ATM calendar spreads only profit when the underlying stays range bound. If it moves outside the range you lose the net debit (what you paid for the spread). You seem to be missing the point that movement of the underlying has a huge effect on the trade's outcome.
Correct me if I'm wrong, but the delta is higher for the call with the closer expiration so if the call became far enough ITM, losses would start to accumulate. But if the underlying price went the other way and the short call became further OTM, then that would be profitable. When you say "range bound", you are talking about an upper bound only (for calls)? So the only way one could lose in this example would be if the price went high enough, fast enough AND/OR the imp vol dropped enough on the long call... sounds pretty solid. Anybody out there trade a lot of time spreads?

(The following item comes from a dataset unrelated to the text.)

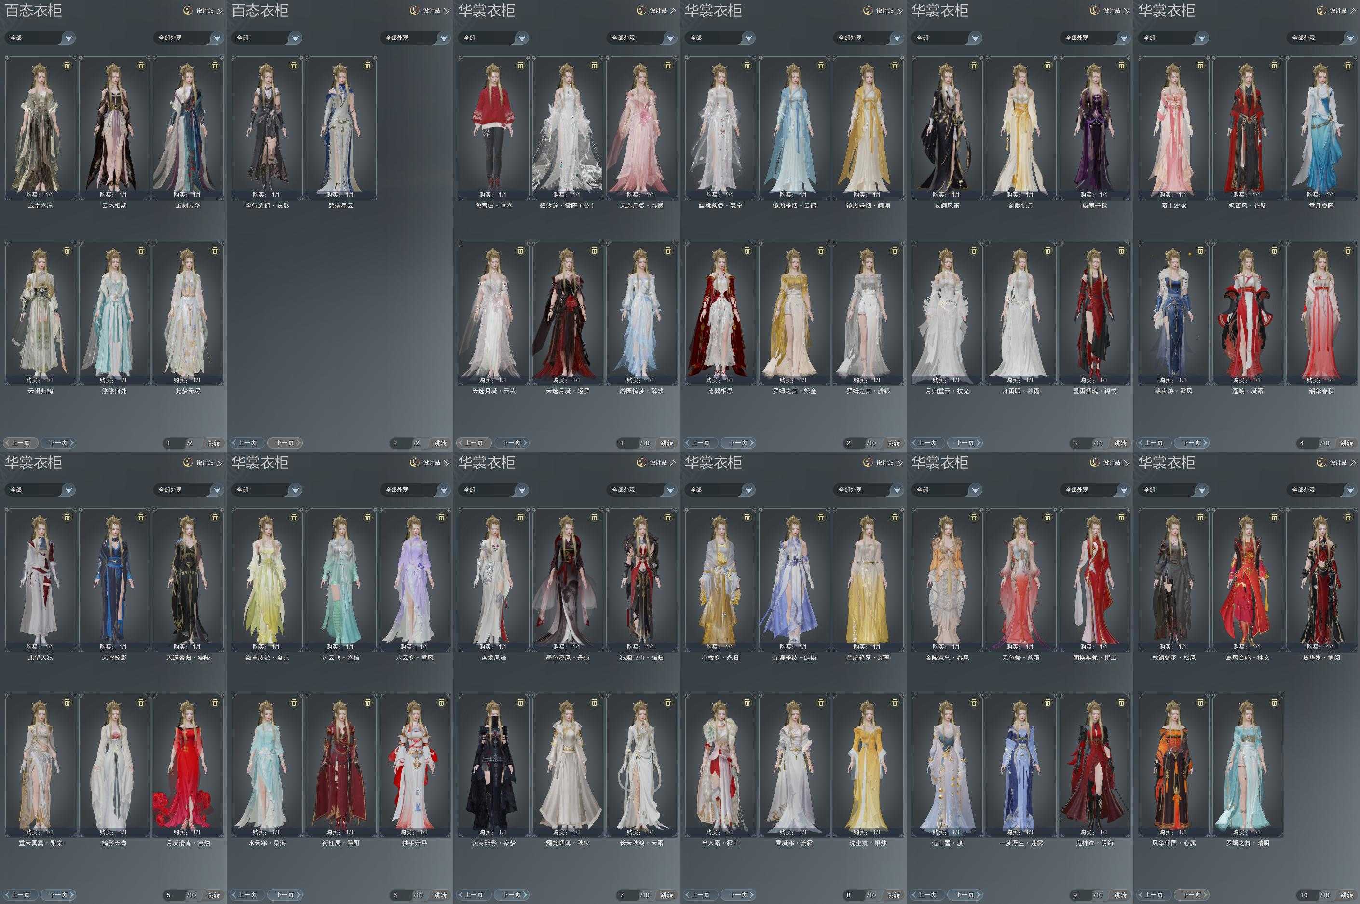Click trash icon on 袖手升平 card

No, range bound means just what it looks like. An ATM call calendar spread profits within a range above and below the ATM strike price. Here's an example NOV/DEC 110 Call on QQQ. This is all Options 101 stuff.
I'm talking about if I assume that I will sell the long call at the same time the short call expires or is exercised or is bought back. I need to run this through amibroker...
Implied vol on CL probably won't take a nose dive. The market is in disequilibrium at these levels. People are expecting a crash with one eye and a return to 100 in another. Oil bull markets are wilder. But currently, the skew expects more downside in the prices. You can easily hedge deltas with a predefined futures calendar. http://www.barchart.com/headlines/s...ation-and-holiday-rally-could-start-next-week
My silly comments: I do not trade futures, so pardon my ignorance: I just looked at OIL ("/CL") in TOS, and observe no March options. <-- Head Scratch #1. /CL options seem to currently be in backwardation, producing an additional headwind against the suggested "Calendar Trades". <-- Is this common for Oil? (Head Scratch #2) The delta of the two contracts should be the same (or very close), per definition of ATM, so do not understand comment about near month Delta being higher than back month delta. If you are willing and able to endure the PnL variation during the interval to near month Expiry, then your risk is "primarily" price action as stevegee58 states.
Um, CL is in contango. If you trade the ATMs you are trading the futures spread. You can lose on the spread, you can lose if CL drops, and you can lose if CL rises.